Segment Open

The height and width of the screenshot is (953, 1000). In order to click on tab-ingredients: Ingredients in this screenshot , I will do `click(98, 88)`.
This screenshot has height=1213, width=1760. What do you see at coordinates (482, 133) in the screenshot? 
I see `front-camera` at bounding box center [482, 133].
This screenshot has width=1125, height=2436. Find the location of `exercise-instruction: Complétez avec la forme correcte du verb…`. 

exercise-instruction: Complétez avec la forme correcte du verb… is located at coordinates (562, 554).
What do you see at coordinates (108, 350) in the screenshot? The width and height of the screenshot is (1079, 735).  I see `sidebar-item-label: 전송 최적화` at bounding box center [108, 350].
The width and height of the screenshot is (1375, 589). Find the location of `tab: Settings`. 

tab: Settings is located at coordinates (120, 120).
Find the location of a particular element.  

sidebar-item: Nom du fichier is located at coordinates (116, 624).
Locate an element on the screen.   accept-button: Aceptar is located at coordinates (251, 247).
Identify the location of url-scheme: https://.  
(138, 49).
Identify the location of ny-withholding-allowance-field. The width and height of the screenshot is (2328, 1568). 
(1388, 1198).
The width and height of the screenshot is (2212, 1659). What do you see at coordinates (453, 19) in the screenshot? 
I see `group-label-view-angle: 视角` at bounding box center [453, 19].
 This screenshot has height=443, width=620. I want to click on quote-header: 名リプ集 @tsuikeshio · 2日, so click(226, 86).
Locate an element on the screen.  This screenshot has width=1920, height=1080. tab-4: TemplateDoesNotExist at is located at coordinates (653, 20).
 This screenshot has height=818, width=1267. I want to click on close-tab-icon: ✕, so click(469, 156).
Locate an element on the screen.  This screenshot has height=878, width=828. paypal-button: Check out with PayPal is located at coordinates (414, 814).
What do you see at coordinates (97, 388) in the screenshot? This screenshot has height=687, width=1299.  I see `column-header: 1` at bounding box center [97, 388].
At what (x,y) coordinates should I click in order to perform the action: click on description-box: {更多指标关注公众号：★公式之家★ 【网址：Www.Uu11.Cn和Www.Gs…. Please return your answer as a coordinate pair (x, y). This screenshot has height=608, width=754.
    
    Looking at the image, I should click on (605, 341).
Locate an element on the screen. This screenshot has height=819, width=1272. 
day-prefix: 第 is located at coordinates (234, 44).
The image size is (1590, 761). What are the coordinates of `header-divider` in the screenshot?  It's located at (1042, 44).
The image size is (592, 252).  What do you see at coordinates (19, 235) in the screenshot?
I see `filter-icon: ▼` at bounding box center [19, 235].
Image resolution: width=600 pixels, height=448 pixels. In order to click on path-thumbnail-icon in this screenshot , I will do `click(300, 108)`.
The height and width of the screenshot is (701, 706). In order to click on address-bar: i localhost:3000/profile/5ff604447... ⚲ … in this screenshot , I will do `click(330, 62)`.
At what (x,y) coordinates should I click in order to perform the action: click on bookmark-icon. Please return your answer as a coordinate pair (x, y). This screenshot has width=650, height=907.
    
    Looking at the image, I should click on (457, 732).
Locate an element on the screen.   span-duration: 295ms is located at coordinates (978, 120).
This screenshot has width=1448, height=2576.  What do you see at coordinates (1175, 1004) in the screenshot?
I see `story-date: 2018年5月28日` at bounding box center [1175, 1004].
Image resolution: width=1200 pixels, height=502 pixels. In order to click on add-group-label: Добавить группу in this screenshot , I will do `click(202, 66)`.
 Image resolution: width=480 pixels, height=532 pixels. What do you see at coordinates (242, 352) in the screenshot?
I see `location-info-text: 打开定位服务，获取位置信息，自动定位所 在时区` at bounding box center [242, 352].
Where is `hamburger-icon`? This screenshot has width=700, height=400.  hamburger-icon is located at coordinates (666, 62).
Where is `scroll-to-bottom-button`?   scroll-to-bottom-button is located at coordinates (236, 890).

Segment Closed

Problem to solve >> Set out every line of the listing above as a numbered list, leaving out the blank lines.

Written response >>
1. The height and width of the screenshot is (953, 1000). In order to click on tab-ingredients: Ingredients in this screenshot , I will do `click(98, 88)`.
2. This screenshot has height=1213, width=1760. What do you see at coordinates (482, 133) in the screenshot? 
3. I see `front-camera` at bounding box center [482, 133].
4. This screenshot has width=1125, height=2436. Find the location of `exercise-instruction: Complétez avec la forme correcte du verb…`. 
5. exercise-instruction: Complétez avec la forme correcte du verb… is located at coordinates (562, 554).
6. What do you see at coordinates (108, 350) in the screenshot? The width and height of the screenshot is (1079, 735).  I see `sidebar-item-label: 전송 최적화` at bounding box center [108, 350].
7. The width and height of the screenshot is (1375, 589). Find the location of `tab: Settings`. 
8. tab: Settings is located at coordinates (120, 120).
9. Find the location of a particular element.  
10. sidebar-item: Nom du fichier is located at coordinates (116, 624).
11. Locate an element on the screen.   accept-button: Aceptar is located at coordinates (251, 247).
12. Identify the location of url-scheme: https://.  
13. (138, 49).
14. Identify the location of ny-withholding-allowance-field. The width and height of the screenshot is (2328, 1568). 
15. (1388, 1198).
16. The width and height of the screenshot is (2212, 1659). What do you see at coordinates (453, 19) in the screenshot? 
17. I see `group-label-view-angle: 视角` at bounding box center [453, 19].
18.  This screenshot has height=443, width=620. I want to click on quote-header: 名リプ集 @tsuikeshio · 2日, so click(226, 86).
19. Locate an element on the screen.  This screenshot has width=1920, height=1080. tab-4: TemplateDoesNotExist at is located at coordinates (653, 20).
20.  This screenshot has height=818, width=1267. I want to click on close-tab-icon: ✕, so click(469, 156).
21. Locate an element on the screen.  This screenshot has height=878, width=828. paypal-button: Check out with PayPal is located at coordinates (414, 814).
22. What do you see at coordinates (97, 388) in the screenshot? This screenshot has height=687, width=1299.  I see `column-header: 1` at bounding box center [97, 388].
23. At what (x,y) coordinates should I click in order to perform the action: click on description-box: {更多指标关注公众号：★公式之家★ 【网址：Www.Uu11.Cn和Www.Gs…. Please return your answer as a coordinate pair (x, y). This screenshot has height=608, width=754.
24.     Looking at the image, I should click on (605, 341).
25. Locate an element on the screen. This screenshot has height=819, width=1272. 
26. day-prefix: 第 is located at coordinates (234, 44).
27. The image size is (1590, 761). What are the coordinates of `header-divider` in the screenshot?  It's located at (1042, 44).
28. The image size is (592, 252).  What do you see at coordinates (19, 235) in the screenshot?
29. I see `filter-icon: ▼` at bounding box center [19, 235].
30. Image resolution: width=600 pixels, height=448 pixels. In order to click on path-thumbnail-icon in this screenshot , I will do `click(300, 108)`.
31. The height and width of the screenshot is (701, 706). In order to click on address-bar: i localhost:3000/profile/5ff604447... ⚲ … in this screenshot , I will do `click(330, 62)`.
32. At what (x,y) coordinates should I click in order to perform the action: click on bookmark-icon. Please return your answer as a coordinate pair (x, y). This screenshot has width=650, height=907.
33.     Looking at the image, I should click on (457, 732).
34. Locate an element on the screen.   span-duration: 295ms is located at coordinates (978, 120).
35. This screenshot has width=1448, height=2576.  What do you see at coordinates (1175, 1004) in the screenshot?
36. I see `story-date: 2018年5月28日` at bounding box center [1175, 1004].
37. Image resolution: width=1200 pixels, height=502 pixels. In order to click on add-group-label: Добавить группу in this screenshot , I will do `click(202, 66)`.
38.  Image resolution: width=480 pixels, height=532 pixels. What do you see at coordinates (242, 352) in the screenshot?
39. I see `location-info-text: 打开定位服务，获取位置信息，自动定位所 在时区` at bounding box center [242, 352].
40. Where is `hamburger-icon`? This screenshot has width=700, height=400.  hamburger-icon is located at coordinates (666, 62).
41. Where is `scroll-to-bottom-button`?   scroll-to-bottom-button is located at coordinates (236, 890).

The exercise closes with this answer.